On 13 September, 2006 at 9:37 pm,
wrote:matthias wrote … the Erlang code for cheap-concurrency is cheating
Argue that in the discussion forum, let’s be considerate and not hijack this blog.
On 13 September, 2006 at 10:08 pm,
wrote:@tony: Cool. I’ll read up on java.util.concurrent.BlockingQueue in the meantime. You’re right about concurrency in Java, java.util.concurrent is truly a horror! ;)
@julian: The most recent version of Erlang is SMP aware.
On 10 October, 2006 at 6:27 am,
wrote:blink blink… blink
Sun Workstation, Opteron 150, 1gig ram, Redhat
Java:27055
Erlang. 1.03332e+6
1 million something?
Goodness…. And you’d figure that a Sun workstation would be where java would somehow be champ.
On 13 December, 2006 at 4:35 pm,
wrote:Come on, no Java developer writes code like that.

--- GIVEN MATERIAL ---

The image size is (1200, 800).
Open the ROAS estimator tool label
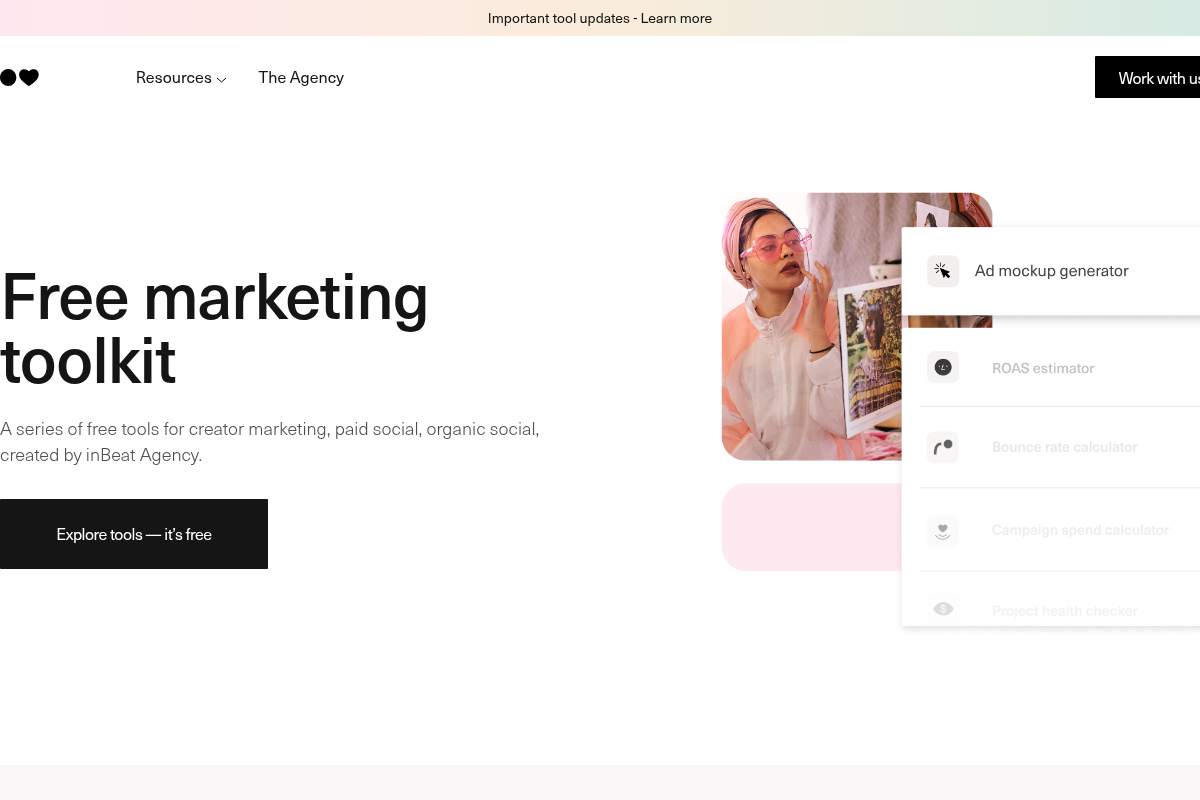point(1043,368)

--- PROBLEM TO WORK ON ---
Answer these from the comment thread:
(a) Which Java class does the commenter posting at 10:08 pm on 13 September, 2006 plan to read up on?
(b) What does that same comment say about the most recent version of Erlang?
(c) What processor did the Sun workstation in the 10 October, 2006 comment have?

--- WRITTEN RESPONSE ---
(a) java.util.concurrent.BlockingQueue
(b) It is SMP aware.
(c) An Opteron 150